• _TASK ITEM_
Count the lines below that contain "ogród". Give only the number.

• _PROVIDED ENTRIES_
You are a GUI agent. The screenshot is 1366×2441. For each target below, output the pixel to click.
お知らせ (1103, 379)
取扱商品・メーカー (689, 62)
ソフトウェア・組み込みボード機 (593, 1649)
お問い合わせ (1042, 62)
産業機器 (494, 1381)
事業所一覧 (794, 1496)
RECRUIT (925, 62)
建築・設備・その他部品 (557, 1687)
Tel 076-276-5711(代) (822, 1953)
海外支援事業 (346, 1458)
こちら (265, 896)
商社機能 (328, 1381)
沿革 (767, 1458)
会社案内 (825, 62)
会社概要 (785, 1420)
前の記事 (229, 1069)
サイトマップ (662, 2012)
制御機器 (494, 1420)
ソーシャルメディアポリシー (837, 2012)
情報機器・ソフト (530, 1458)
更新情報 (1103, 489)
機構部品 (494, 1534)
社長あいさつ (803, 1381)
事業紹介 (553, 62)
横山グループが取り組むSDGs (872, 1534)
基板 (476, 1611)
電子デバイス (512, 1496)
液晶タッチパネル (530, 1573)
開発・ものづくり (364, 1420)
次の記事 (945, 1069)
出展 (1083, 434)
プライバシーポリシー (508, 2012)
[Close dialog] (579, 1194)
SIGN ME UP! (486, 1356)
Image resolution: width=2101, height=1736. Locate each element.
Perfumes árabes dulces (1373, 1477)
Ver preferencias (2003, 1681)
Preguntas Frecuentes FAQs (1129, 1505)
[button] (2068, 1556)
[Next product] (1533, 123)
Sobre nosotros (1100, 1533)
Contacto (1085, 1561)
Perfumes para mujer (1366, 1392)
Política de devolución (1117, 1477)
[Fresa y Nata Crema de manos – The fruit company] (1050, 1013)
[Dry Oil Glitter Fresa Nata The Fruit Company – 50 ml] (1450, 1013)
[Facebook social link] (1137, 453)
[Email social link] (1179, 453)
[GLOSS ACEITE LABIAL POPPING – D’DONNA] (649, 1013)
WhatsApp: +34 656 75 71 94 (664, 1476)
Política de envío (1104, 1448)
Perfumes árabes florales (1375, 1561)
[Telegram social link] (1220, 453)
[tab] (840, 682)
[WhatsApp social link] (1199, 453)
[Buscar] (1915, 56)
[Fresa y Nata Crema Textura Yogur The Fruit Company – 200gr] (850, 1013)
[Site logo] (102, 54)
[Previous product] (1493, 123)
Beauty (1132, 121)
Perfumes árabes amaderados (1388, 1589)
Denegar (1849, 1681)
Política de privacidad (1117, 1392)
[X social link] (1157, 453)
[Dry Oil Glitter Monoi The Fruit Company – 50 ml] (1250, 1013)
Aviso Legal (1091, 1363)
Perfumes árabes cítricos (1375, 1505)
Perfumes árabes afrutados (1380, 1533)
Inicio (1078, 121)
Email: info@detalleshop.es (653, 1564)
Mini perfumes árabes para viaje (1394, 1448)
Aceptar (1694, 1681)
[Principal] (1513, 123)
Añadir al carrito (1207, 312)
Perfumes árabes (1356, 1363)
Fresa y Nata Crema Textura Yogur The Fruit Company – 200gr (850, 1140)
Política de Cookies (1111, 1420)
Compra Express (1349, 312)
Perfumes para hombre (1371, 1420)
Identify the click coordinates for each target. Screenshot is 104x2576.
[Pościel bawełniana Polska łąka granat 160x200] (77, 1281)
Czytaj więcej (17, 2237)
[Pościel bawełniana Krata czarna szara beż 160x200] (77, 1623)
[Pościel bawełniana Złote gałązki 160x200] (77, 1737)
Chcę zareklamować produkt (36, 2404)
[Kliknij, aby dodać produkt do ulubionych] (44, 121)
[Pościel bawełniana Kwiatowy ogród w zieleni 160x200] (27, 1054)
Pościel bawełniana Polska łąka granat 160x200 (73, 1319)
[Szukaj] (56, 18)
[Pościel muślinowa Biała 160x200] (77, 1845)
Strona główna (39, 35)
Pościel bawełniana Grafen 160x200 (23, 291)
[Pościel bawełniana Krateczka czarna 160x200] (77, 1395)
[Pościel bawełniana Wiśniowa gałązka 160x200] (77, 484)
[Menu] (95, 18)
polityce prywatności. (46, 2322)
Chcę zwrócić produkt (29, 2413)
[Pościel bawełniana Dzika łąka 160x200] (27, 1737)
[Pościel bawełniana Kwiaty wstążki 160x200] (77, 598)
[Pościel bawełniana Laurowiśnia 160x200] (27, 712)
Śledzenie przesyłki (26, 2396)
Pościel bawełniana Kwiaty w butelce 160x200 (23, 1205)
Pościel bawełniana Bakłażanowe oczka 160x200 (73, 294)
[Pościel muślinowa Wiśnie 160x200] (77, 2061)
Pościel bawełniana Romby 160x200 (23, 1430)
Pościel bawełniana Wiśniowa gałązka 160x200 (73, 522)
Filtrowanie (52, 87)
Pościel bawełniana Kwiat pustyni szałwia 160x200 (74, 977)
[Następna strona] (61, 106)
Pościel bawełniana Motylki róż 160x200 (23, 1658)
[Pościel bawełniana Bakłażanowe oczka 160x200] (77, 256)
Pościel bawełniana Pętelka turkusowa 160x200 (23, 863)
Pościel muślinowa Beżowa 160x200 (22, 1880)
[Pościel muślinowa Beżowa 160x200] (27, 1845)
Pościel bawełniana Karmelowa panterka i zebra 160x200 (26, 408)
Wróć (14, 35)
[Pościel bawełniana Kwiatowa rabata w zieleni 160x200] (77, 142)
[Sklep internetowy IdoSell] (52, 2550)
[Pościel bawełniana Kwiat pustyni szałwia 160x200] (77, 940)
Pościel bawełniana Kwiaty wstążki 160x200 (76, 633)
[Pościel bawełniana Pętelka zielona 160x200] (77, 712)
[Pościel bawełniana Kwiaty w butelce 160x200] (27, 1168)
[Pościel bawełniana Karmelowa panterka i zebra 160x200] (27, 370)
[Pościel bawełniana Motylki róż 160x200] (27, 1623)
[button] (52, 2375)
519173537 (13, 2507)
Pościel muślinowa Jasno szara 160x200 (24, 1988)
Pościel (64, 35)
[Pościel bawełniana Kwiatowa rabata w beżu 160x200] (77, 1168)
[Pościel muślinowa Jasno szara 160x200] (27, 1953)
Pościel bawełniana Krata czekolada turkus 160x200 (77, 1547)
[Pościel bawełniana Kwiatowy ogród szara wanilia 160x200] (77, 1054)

• _RESULT_
2